El preciado metal es ya moneda de reserva

A principios de este año publicamos una edición de Sin Fronteras titulada 2012: el año del oro , en la cual argumentábamos que la caída en el precio del oro observada entre septiembre del 2011 y enero de este año parecía únicamente un respiro temporal en la tendencia alcista del metal precioso observada desde hace varios años.

En enero de este año, el oro llegó a cotizar en 1,540 dólares por onza, su nivel más bajo desde julio del 2011, 19% debajo de su máximo histórico de septiembre del 2011, aunque aún considerablemente por arriba de los 1,350 dólares por onza observados en enero del 2011. El precio del oro tuvo un fuerte rebote a casi 1,800 dólares a finales de febrero de este año, pero después tuvo una nueva recaída a niveles similares a los mínimos de enero.

Sin embargo, a partir de mediados de agosto que el mercado comenzó a descontar la posibilidad de nuevas rondas de estímulos monetarios por parte de la Reserva Federal (Fed) y el Banco Central Europeo (BCE), el oro ha experimentado una recuperación muy importante. Dicha recuperación ha tenido una aceleración importante en septiembre con la decisión oficial de la Fed y el BCE de actuar como proveedores ilimitados de liquidez durante un tiempo indefinido.

Al igual que todos los bienes y servicios, el precio del oro está determinado por la oferta y la demanda. Por el lado de la oferta, es claro que ésta es principalmente determinada por el nivel de explotación de las minas de oro en operación actualmente y el nivel de actividad en la exploración de nuevos yacimientos.

La realidad de los últimos 10 años es una disminución paulatina de la oferta de oro. No obstante que el incremento en el precio del oro ha llevado a la explotación de nuevas minas, el impacto sobre la oferta es muy limitado en el corto plazo, ya que normalmente pasan entre siete y 10 años entre el descubrimiento de un yacimiento y la etapa de producción en una mina.

Por el lado de la demanda, hay diversos factores que no siempre juegan igual. Normalmente, el precio del oro se mueve en dirección inversa a los mercados accionarios al ser percibido como un activo refugio en momentos en los que crece la aversión al riesgo. Sin embargo, en los últimos meses, el precio del oro se ha movido en el mismo sentido que los mercados accionarios: en línea con una disminución importante en los niveles de aversión al riesgo.

Esto se debe a una combinación de factores que podrían perdurar durante un periodo extendido. El oro ha sido tradicionalmente un refugio ante la expectativa de mayor inflación. Por ejemplo, entre 1978 y 1980, el precio del oro subió de 135 a 860 dólares por onza en medio de una ola de pánico provocada por presiones inflacionarias (la inflación alcanzó 1.5% mensual en EU).

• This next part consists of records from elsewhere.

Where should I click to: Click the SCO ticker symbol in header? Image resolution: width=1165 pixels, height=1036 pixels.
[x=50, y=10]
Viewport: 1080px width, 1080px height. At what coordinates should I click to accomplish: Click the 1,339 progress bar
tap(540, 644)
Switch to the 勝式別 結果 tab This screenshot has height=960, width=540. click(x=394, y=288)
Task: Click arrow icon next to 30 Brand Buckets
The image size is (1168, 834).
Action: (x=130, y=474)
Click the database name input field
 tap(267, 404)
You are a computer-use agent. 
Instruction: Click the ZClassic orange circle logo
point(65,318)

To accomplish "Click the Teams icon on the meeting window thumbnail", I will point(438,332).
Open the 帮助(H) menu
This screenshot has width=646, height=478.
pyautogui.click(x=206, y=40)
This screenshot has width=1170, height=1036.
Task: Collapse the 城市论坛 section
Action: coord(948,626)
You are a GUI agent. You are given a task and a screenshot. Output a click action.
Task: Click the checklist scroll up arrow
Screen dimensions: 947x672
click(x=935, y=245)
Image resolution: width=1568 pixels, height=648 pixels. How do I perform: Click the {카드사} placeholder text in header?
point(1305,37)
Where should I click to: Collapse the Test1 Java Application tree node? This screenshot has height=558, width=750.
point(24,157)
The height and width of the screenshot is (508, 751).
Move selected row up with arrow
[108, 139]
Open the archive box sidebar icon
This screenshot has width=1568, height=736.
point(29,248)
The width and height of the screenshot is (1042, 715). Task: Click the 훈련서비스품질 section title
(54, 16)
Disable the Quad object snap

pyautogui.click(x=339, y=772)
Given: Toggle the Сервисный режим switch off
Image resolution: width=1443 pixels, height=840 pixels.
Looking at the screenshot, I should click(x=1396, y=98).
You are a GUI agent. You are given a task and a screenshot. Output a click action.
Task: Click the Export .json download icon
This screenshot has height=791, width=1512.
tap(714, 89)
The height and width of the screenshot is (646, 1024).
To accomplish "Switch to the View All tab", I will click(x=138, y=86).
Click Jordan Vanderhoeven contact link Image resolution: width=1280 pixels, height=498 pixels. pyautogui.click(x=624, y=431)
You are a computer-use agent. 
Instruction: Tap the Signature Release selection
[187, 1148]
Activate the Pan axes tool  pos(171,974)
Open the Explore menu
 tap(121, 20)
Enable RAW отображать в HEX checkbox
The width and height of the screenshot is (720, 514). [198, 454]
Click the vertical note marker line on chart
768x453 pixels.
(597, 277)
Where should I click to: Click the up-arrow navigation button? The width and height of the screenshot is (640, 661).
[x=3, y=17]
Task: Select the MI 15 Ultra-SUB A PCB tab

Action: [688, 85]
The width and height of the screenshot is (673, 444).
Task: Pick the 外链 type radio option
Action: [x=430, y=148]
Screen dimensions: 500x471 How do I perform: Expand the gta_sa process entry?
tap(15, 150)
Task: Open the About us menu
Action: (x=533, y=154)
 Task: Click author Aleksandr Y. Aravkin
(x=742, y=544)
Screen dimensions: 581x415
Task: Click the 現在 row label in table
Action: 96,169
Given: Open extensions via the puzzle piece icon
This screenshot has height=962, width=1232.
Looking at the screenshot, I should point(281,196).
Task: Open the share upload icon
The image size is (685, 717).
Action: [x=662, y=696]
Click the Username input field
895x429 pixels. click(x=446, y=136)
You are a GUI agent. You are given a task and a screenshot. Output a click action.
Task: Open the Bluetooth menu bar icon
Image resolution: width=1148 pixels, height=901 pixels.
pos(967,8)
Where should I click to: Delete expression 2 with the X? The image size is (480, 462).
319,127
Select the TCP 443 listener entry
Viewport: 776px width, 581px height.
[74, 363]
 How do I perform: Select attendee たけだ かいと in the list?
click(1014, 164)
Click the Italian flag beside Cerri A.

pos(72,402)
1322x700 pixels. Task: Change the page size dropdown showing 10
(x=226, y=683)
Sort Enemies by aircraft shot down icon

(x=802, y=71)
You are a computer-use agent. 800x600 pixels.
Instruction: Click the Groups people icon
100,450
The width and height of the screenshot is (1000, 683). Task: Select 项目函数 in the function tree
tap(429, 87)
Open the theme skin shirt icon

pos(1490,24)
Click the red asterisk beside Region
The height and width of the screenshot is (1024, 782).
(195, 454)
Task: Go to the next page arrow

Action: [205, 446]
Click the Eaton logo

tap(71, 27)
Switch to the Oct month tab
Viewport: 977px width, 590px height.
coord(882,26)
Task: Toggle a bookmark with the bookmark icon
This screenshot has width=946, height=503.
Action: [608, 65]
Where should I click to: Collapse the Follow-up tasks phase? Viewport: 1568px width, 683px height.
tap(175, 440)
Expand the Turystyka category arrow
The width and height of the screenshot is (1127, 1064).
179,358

Conforme la inflación fue bajando y el pánico se fue disipando, el precio del oro comenzó a descender, empezando un periodo de casi 20 años de depreciación que culminó en 1999 con un precio de 250 dólares por onza. Aunque el debate sobre el impacto real de las inyecciones de liquidez en la inflación futura sigue abierta, la percepción generalizada es que la acción de los bancos centrales provocará un incremento importante en las presiones inflacionarias futuras.

Adicionalmente, el incremento en la demanda de oro es una medida defensiva ante el deterioro de las finanzas públicas de los países desarrollados cuyas monedas fungen como monedas de reserva.

La creciente demanda de oro viene por parte de inversionistas institucionales e inversionistas individuales, pero sobre todo de compras físicas por parte de bancos centrales, principalmente, asiáticos que vienen acumulando una gran cantidad de reservas internacionales.

La decisión de sustituir reservas denominadas en dólares, euros, yenes, libras esterlinas o francos suizos –que típicamente han funcionado como monedas de reserva– por oro es una señal de pérdida de confianza en las monedas de esos países como monedas de reserva.La combinación de estos factores ha hecho que el oro deje de ser un simple commodity para convertirse de nuevo en moneda de reserva. Para la mayoría de los observadores, la tendencia alcista de este metal precioso está bien soportada por sus fundamentos. El rango alto de las expectativas de precio para los próximos meses se encuentra ya cerca del máximo histórico ajustado por inflación alcanzado en 1980, que se sitúa aproximadamente en 2,300 dólares por onza. Esto contrasta de manera interesante con el resto de los commodities, que en su mayoría han tocado sus niveles máximos ajustados por inflación en los últimos años.